***** Source document *****

Resource Catalogue Collections⚓︎

The registrar (eoepca/rm-data-access-core) container image is pre-loaded with two collections at the path /registrar_pycsw/registrar_pycsw/resources, (in the built container the files are at the path /usr/local/lib/python3.8/dist-packages/registrar_pycsw/resources/):

  • S2MSI1C.yml - identifier: S2MSI1C
  • S2MSI2A.yml - identifier: S2MSI2A

The registrar applies these collections into the resource-catalogue during start-up - to create pre-defined out-of-the-box collections in pycsw.

During registration, the PycswBackend of the registrar uses the Product Type to map the product into the collection of the same name - using metadata field parentidentifier.

***** Supplied data *****

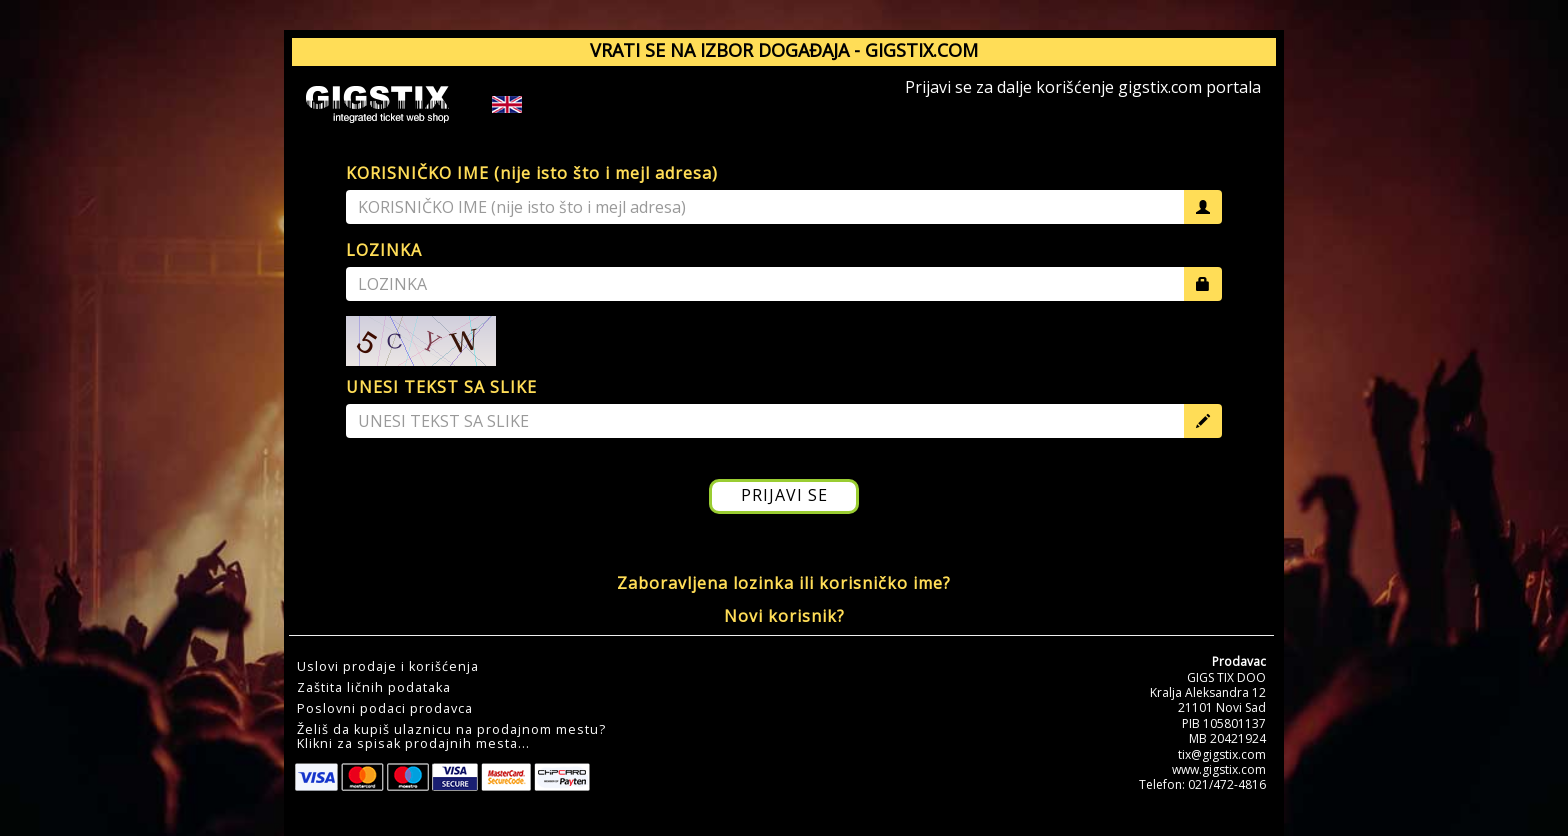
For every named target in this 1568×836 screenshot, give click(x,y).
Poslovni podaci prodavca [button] (385, 709)
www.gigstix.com (1219, 769)
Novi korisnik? (784, 616)
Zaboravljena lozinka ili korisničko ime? (784, 583)
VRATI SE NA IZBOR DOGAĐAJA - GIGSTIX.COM (784, 50)
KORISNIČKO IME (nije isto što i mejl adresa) (532, 173)
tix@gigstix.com (1222, 754)
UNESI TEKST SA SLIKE (441, 387)
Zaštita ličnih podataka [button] (374, 688)
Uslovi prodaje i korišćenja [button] (388, 667)
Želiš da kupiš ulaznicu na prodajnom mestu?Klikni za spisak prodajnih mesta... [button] (451, 737)
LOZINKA (384, 250)
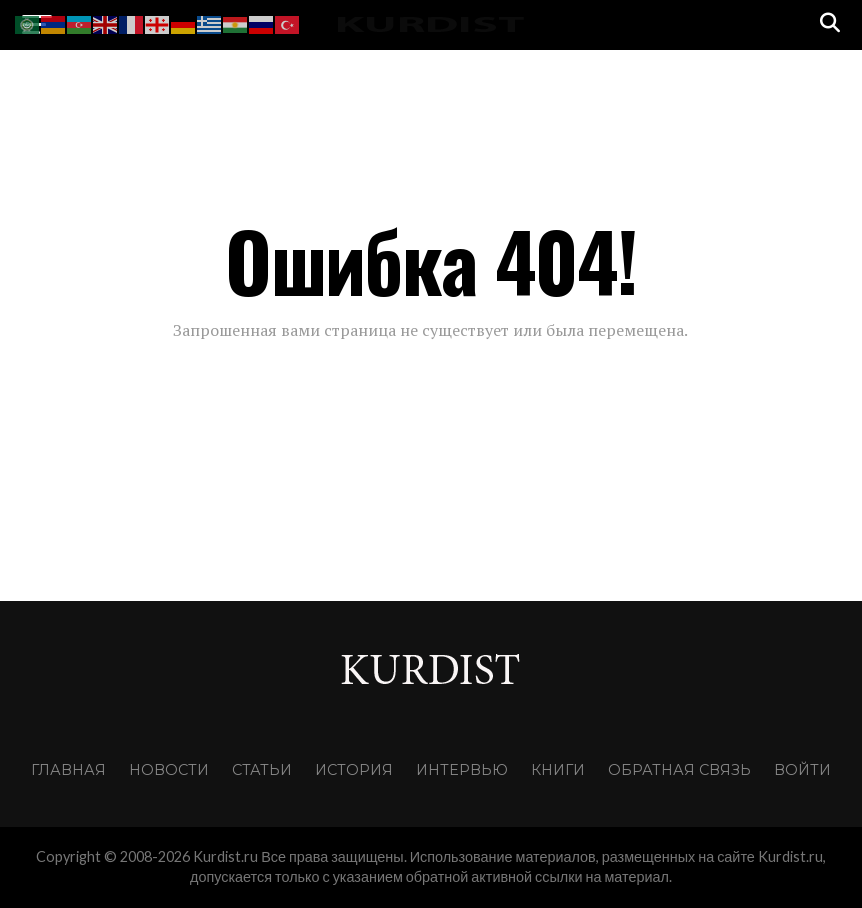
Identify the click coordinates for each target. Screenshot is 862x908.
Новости (169, 770)
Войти (802, 770)
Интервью (462, 770)
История (354, 770)
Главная (68, 770)
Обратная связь (679, 770)
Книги (558, 770)
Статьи (262, 770)
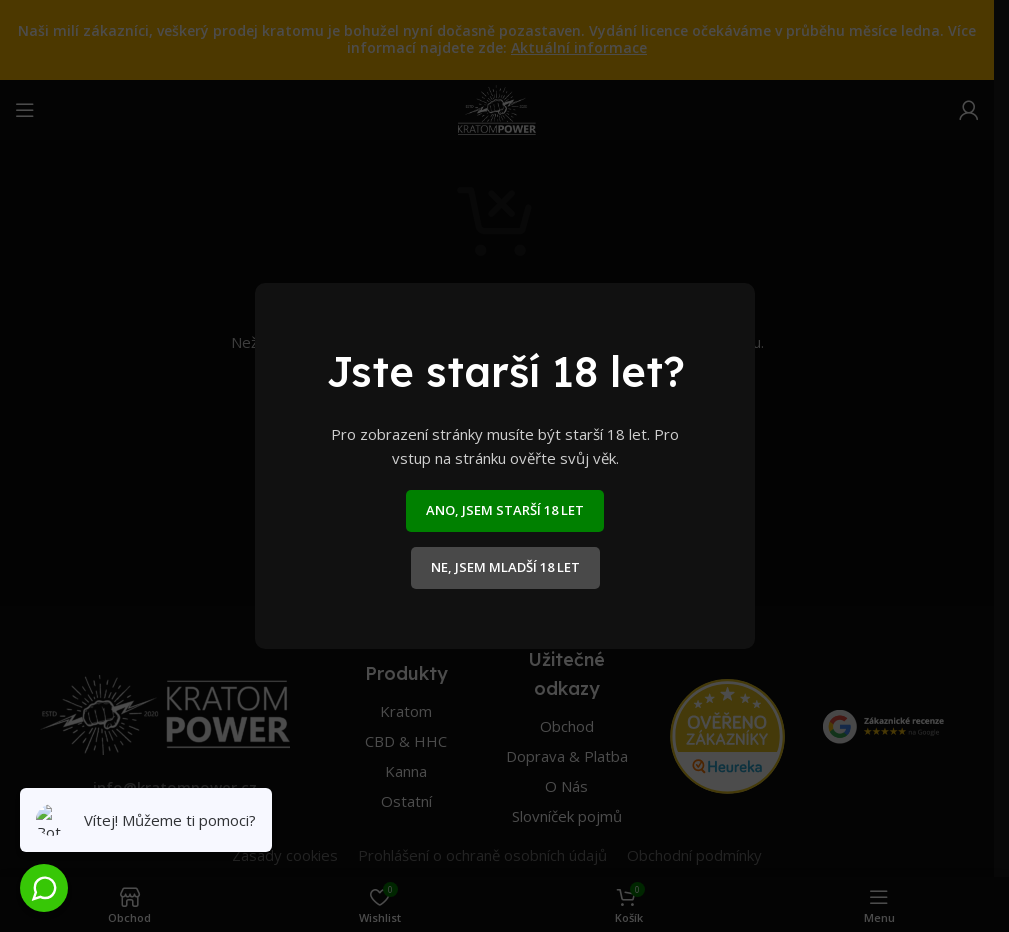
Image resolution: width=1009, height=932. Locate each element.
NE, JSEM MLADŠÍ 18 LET (504, 567)
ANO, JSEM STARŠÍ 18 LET (505, 510)
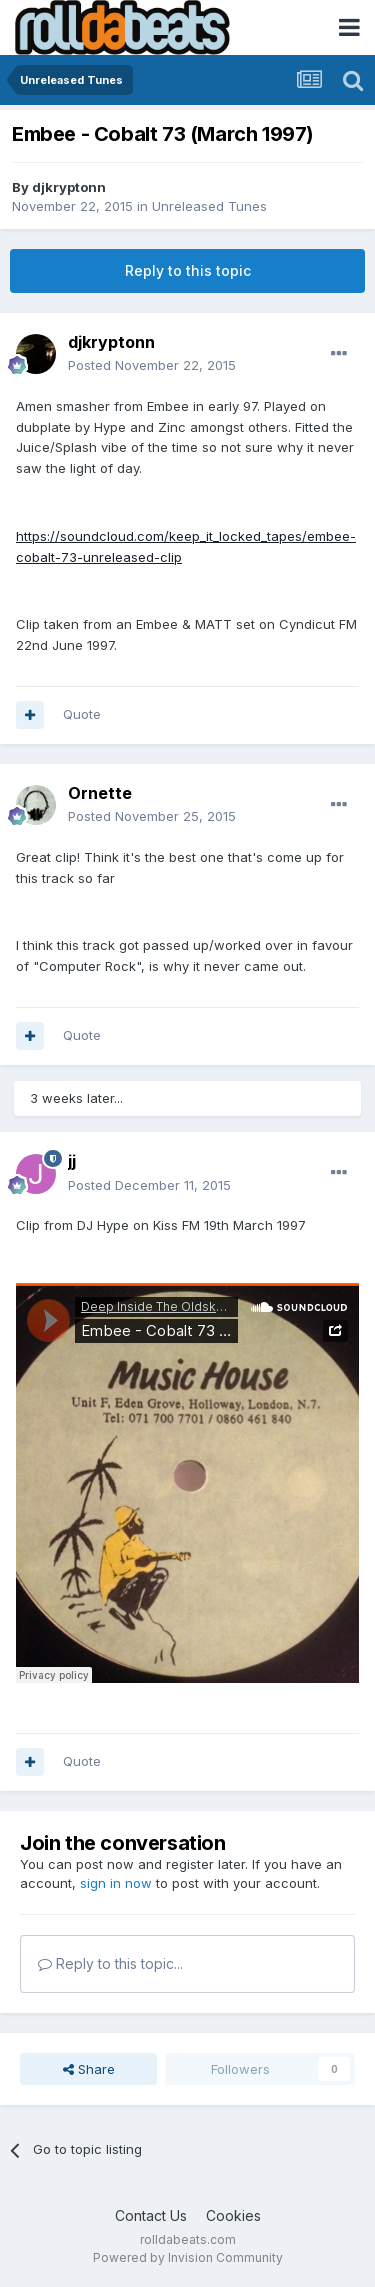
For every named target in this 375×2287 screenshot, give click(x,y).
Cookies (233, 2215)
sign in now (116, 1883)
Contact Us (151, 2215)
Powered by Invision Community (188, 2257)
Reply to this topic (188, 270)
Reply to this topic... (110, 1963)
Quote (82, 714)
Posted (152, 365)
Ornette (100, 793)
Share (89, 2069)
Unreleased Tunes (209, 206)
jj (72, 1161)
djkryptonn (69, 187)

*****

▶ _Given request A_
From the text on resource catalogue collections, render this sentence in French: "The registrar applies these collections into the resource-catalogue during start-up - to create pre-defined out-of-the-box collections in pycsw."
▶ _Given request B_
Extend the text on resource catalogue collections, picking up after its final sentence.

▶ _Final answer A_
Le registrar applique ces collections dans le resource-catalogue lors du démarrage - afin de créer des collections prédéfinies, prêtes à l'emploi, dans pycsw.

▶ _Final answer B_
Data Specification⚓︎

The data-access service data handling is configured by definition of productTypes, collections and layers

  • productTypes identify the underlying file assets as WCS coverages and their visual representation
  • collections provide groupings into which products are organised
  • layers specifies the hoe the product visual representations are exposed through the WMS service

productType⚓︎

During registration, products are mapped into a productType via a filter that is applied against the STAC item metadata.

The registrar uses the product_type of each product to determine the collection into which the product should be registered - noting that the name of the product type does not take part in the matching logic (and hence can be any text name)…

  productTypes:
    - name: S2MSI1C
      filter:
        s2:product_type: S2MSI1C

In the above example, the field s2:product_type is populated by the stactools that prepares the STAC item from the product metadata.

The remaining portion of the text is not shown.